Approximately 116 million American adults suffer from chronic pain, more than are affected by heart disease, cancer, and diabetes combined. The resulting price tag in the form of medical treatment and lost productivity is between $560 and $635 billion per year. These are the alarming top-line numbers in a wide-ranging report on chronic pain released last week by the Institute of Medicine, Relieving Pain in America: A Blueprint for Transforming Prevention, Care, Education, and Research.
Dig a little deeper, and the report presents some interesting data on the toll of severe headaches and migraines—and exactly whom they tend to afflict:
- A 1999 estimate put the annual cost of headaches at $14 billion, only $1 billion of which consisted of medical costs. (Perhaps because headache sufferers tend to grow frustrated with their lack of improvement and give up on medical care.)
- The 2009 National Health Interview Survey found that, over a three-month period, 16% of American adults experienced a migraine or severe headache.

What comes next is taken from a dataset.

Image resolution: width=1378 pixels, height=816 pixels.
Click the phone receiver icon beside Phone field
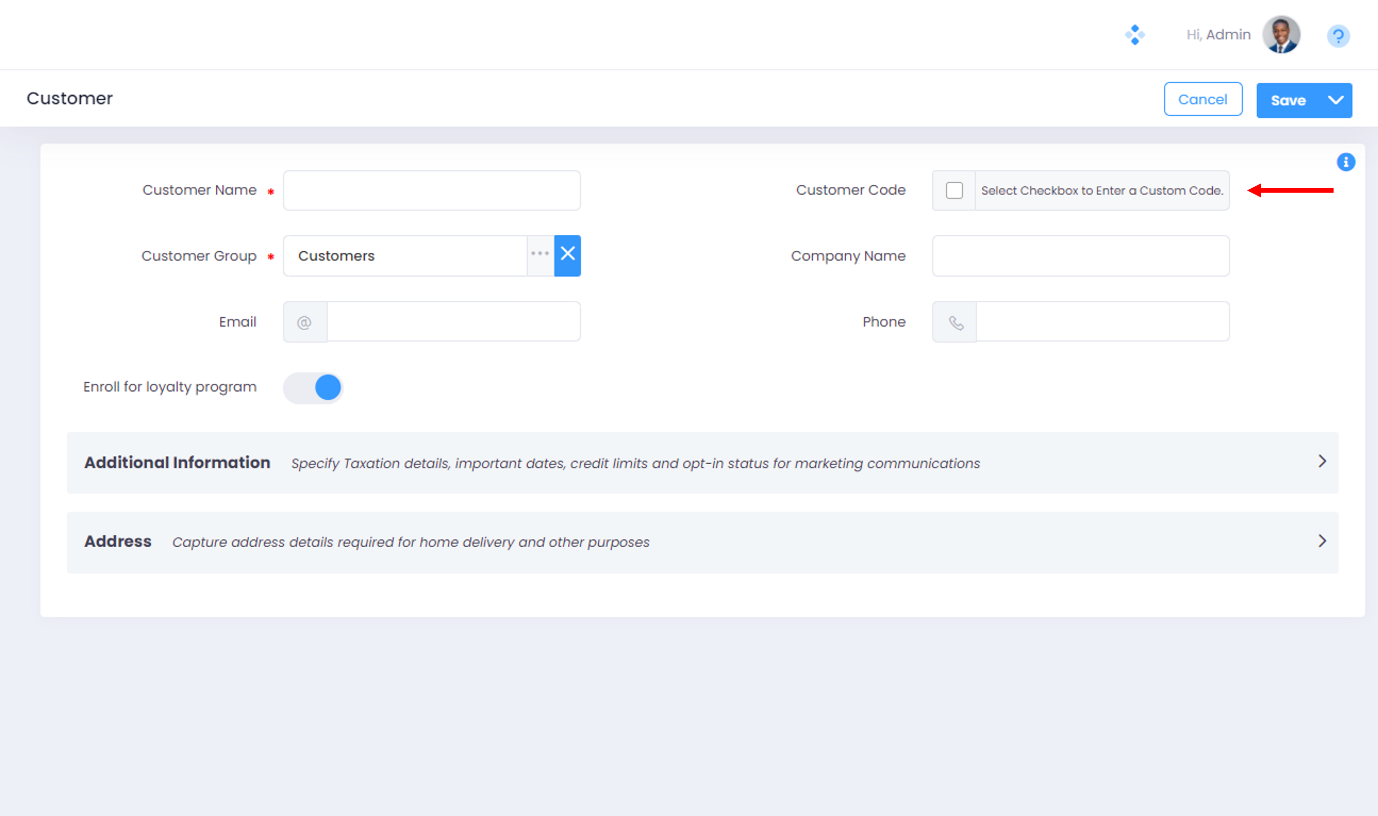pyautogui.click(x=953, y=321)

- In 2010, the Center for Disease Control and Prevention’s National Center for Health Statistics (NCHS) found that among American adults, women were more than twice as likely as men to have a severe headache or migraine over a three-month period—21.9% to 10.1%.
- The National Health and Nutrition Examination Survey has found that 17% of children aged 4-18 experience frequent or severe headaches in a given year. Until the age of 12, the rate is roughly the same for boys and girls, though after that the rate for girls begins to outpace that for boys.
- In 2010, the NCHS found correlations between the likelihood that one suffered from severe headache or migraine and one’s education level, one’s income level, and whether one lives in a metropolitan area or not: Those with no high school diploma or a GED were 33% more likely to be afflicted than those with at least some college; those with income below the poverty level were 76% more likely to be afflicted than those with income over four times the poverty level; and those living outside metropolitan areas were 25% more likely to be afflicted than those living inside metropolitan areas.